An accurate and dynamic evaluation of the latent heat flux (LE) of greenhouse crops is imperative for advancing precision irrigation. Previous studies used the Penman-Monteith model to evaluate LE and treated the canopy as a holistic leaf, overlooking the discrepancies in structure and microclimate across canopy vertical sections. This study divided the canopy into a shaded and a sunlit layer in line with the structural characteristics of the tomato canopy and the shift in solar elevation angle β. A full-layer model (PMI) and a semi-layer model (PMT) were established based on the layering difference in the evaluation of canopy resistance (rc) and aerodynamic resistance (ra).
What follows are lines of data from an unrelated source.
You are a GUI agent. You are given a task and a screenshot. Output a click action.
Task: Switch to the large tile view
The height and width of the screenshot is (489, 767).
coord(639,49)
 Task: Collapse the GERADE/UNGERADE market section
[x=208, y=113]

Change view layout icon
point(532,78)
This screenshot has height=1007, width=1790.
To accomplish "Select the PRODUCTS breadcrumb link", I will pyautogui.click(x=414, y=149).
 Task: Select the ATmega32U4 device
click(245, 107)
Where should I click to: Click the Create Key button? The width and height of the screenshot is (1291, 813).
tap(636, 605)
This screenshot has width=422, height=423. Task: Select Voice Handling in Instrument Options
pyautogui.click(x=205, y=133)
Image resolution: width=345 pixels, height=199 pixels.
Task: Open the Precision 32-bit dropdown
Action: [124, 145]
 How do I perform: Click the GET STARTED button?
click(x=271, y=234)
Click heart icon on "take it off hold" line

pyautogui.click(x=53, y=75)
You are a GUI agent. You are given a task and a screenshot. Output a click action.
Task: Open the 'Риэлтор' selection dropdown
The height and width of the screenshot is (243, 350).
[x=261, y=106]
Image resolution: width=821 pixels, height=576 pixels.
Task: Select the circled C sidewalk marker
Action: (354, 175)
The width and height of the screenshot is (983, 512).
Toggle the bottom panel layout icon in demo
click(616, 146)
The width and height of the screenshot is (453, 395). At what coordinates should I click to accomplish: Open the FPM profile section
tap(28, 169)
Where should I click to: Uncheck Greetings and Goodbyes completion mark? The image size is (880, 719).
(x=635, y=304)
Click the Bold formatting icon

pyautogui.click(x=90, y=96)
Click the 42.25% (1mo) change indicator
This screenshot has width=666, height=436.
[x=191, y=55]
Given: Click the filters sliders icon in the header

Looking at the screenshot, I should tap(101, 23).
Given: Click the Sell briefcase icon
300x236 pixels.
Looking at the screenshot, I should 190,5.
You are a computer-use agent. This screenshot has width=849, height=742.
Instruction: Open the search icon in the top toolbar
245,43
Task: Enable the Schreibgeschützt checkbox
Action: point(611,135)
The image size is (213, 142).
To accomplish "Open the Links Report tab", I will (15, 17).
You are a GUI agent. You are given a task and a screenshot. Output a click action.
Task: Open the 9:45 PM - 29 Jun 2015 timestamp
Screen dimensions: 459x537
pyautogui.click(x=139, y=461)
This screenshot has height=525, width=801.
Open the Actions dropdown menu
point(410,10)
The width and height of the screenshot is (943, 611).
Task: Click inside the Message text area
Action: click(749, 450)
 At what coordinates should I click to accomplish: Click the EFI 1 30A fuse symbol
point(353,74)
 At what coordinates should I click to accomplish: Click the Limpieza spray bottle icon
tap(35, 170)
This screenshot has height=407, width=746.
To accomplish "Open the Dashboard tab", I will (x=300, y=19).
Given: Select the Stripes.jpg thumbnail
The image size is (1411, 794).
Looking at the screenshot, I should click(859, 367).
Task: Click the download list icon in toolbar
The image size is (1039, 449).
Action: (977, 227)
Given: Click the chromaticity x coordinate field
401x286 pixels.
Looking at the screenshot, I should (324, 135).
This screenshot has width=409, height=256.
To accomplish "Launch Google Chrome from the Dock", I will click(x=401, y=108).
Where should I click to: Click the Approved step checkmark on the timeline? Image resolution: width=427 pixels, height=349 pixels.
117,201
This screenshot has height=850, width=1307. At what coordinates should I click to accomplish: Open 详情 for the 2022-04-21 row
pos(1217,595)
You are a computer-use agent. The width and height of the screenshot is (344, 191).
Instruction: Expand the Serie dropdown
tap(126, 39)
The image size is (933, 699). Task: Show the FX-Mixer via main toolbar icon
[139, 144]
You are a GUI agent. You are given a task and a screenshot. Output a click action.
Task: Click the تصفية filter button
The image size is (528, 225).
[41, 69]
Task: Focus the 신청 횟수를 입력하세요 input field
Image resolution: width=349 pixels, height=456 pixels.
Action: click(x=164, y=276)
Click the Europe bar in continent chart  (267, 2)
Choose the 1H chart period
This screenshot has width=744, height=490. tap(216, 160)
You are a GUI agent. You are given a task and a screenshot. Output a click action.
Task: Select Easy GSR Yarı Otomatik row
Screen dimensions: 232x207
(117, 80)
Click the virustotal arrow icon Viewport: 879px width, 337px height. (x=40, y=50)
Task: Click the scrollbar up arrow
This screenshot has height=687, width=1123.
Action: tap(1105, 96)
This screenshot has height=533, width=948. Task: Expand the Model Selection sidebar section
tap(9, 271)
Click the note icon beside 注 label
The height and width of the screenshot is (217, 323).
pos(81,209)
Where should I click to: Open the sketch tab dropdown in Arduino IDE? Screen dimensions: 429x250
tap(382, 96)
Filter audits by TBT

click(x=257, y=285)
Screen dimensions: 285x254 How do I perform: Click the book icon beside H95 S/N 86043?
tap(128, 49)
Eight models: PMI1, PMI2, PMI3, PMI4, PMT1, PMT2, PMT3, and PMT4, were obtained using meteorological data from 2 m above the ground and 2/3 of the canopy height in 2022 and 2023. The performance was compared with the big leaf model (PMB) and verified based on the LE measured by the lysimeter (LEm). The results indicated that LE had the highest sensitivity to canopy absorbed net radiation during the flowering stage (1≤LAI≤3), while PMI2 and PMI4 overestimated LE with the fitting slopes (LE-LEm) of 1.72 and 1.67 in 2022 and 1.70 and 1.55 in 2023, respectively. PMT3 and PMB underestimated LE; the fitting slopes in two years were both 0.83 and 0.80, respectively; PMI3 with the fitting slopes were 0.99 and 0.96 in two years, respectively. In the picking period (LAI≥5), LE was the most sensitive to vapor pressure deficit (VPD);PMI3 and PMB accurately simulated LE with the fitting slops, both over 0.9 in two years. Therefore, the canopy was layered when evaluating rc while treating it as a unit in evaluating ra, PMI3 showed the best comprehensive performance when simulating LE in different seasons and growth periods using meteorological data at 2 m above the ground.

Suggested Citation

  • Yi, Ping & Liu, Hao & Liu, Shengxing & Han, Yang & Zhang, Xianbo & Yang, Guang & Wang, Chunting & Kader, Abdoul & Qiang, Xiaoman & Wang, Jinglei, 2024. "Assessment for aerodynamic and canopy resistances in simulating latent heat flux of Venlo-type greenhouse tomato," Agricultural Water Management, Elsevier, vol. 297(C).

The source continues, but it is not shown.